Gene Wolfe is a brilliant writer, there is no disputing that. He’s also a very demanding writer to read, and it’s no surprise he’s often found on both “most overrated” and “most underrated” author lists. He writes stories where most everything is mentioned for a reason, but much of the time those reasons are so literary and byzantine that they fly right past, leaving one slightly confused and feeling like they just missed something. This is not a bad thing, or at least not necessarily. It makes his books have high re-read value, for example, there usually always something more there that you missed the first time. On the other hand, it does make it a bit hard to love him as a writer, at least for me; I admire the immaculate craftsmanship that goes into his books, but they don’t always quite “click” for me.
For a Gene Wolfe book, Litany of the Long Sun is fairly straightforward stuff. Which means that on general terms, it’s a dense book filled with metaphor and stylistic flourish… but it’s still perhaps a bit less demanding as much of his other work. This is not a bad thing, I quite liked it as a whole. This book actually collects the first two books of the “Long Sun” sequence, “Nightside the Long Sun” and “Lake of the Long Sun”. It’s a continuation of the grand sequence begun in his earlier masterpiece, the four-book “Book of the New Sun” and the coda book for that, “Urth of the New Sun”. It’s been ages since I read those so I probably missed at least half of the references, but the events here take place centuries after those books so no prior knowledge is really needed.
Mankind has left the solar system, fleeing a dying sun with a vast generation starship known as the Whorl. Society has devolved somewhat; though all know they live in an artificial world, most revere the artificial intelligences who (perhaps) control things as gods. In fact, the protagonist himself is a young priest, one Patera Silk (with “Patera” being a honorific for priest, “Father”). At the beginning of the story, the fact that we’re in a giant artificial world isn’t brought forth much if at all, it reads like strange, baroque fantasy with a young and supposedly naive priest trying to operate in a poor neighborhood, with his mission in danger of being shut down. Slowly, bit by bit, the larger image is revealed.

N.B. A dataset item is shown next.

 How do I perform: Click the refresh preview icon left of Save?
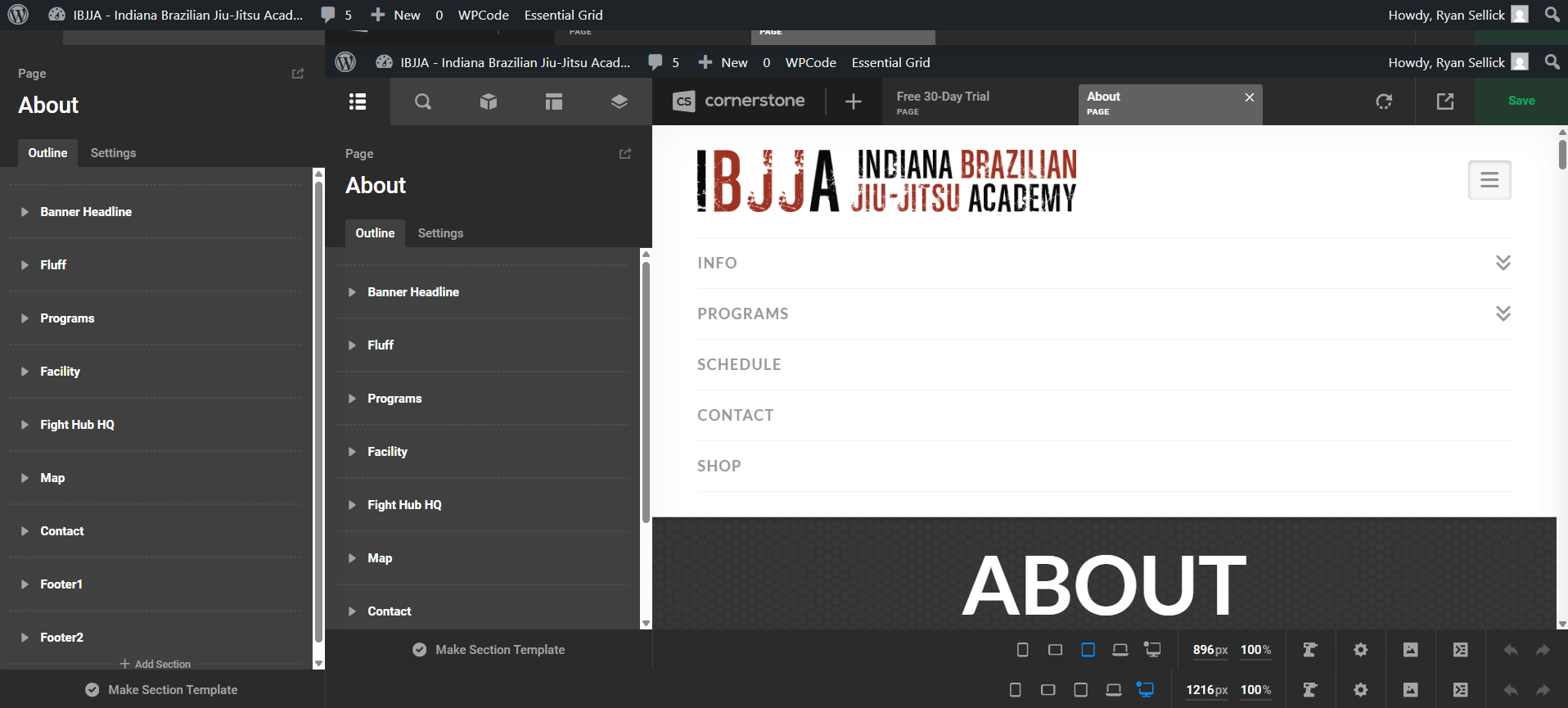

Still, the science fiction infrastructure is very much in the background, the “feel” here owes much to Book of the New Sun. The society is recognizable, partly, with vague Mediterranean overtones, but the terminology is strange, there are robots (or androids?) walking around, known as “chems”, “chemical people”. There are gods, but those gods (it becomes clear) are not really divine and neither are they all-powerful. In fact, much of the main plot later on is driven by the factional squabbles of these “gods”.
I won’t go too much into the plot itself here, but it starts off with Patera Silk receiving news that his “manteion” (i.e. mission) has been bought, and is going to be closed down. He embarks on a foolhardy quest to convince the new crime boss owner to reconsider, and in this is joined by small-time criminal Auk and various prostitutes. Events start to snowball, and before he quite realizes it Silk is being hailed as the new potential “Caldé” (i.e. divinely supported ruler of the city). When the book ends, a quiet and dusty city has been transformed into ground zero for civil war. There are combat robots, submarines, talking crows, and flying people.
Silk is a fascinating character. Because this book is told in neutral third person instead of the first person of New Sun, you get the impression that the narrator is reliable. That’s not quite the case, since the end of the four-book series makes it clear that there is a narrator here also, and he’s not totally reliable either – there’s a suspicion that Silk has been made into a more messiah figure than he really “was”. That realization comes later, though. Wolfe is fond of his unreliable narrators, though it does make figuring out “what really happened?” somewhat tricky at times. Also, we get the fact that this world contains AI intelligences (and others) capable of possessing and controlling people, on a whim. This means that person X might really be entity Y on the next page, with little warning. You need to pay attention here, and sometimes it gets to be a bit annoying.
I liked the book(s). The world is a bizarre mix of the strange and the somewhat recognizable, the characters are largely quite interesting and stray from the stereotypes you initially presume (for example, Silk is not quite the naive and helpless priest you initially imagine). The story eases you into the background story of the Whorl without too many explicit infodumps, so it feels like an organic revelation of information. While some of Wolfe’s stylistic tendencies annoy somewhat at times, this is still largely in the “easy reading” category for a Gene Wolfe book.
Note that this is the first half of a bigger story, with “Epiphany of the Long Sun” concluding the tale. This volume ends on a cliffhanger note.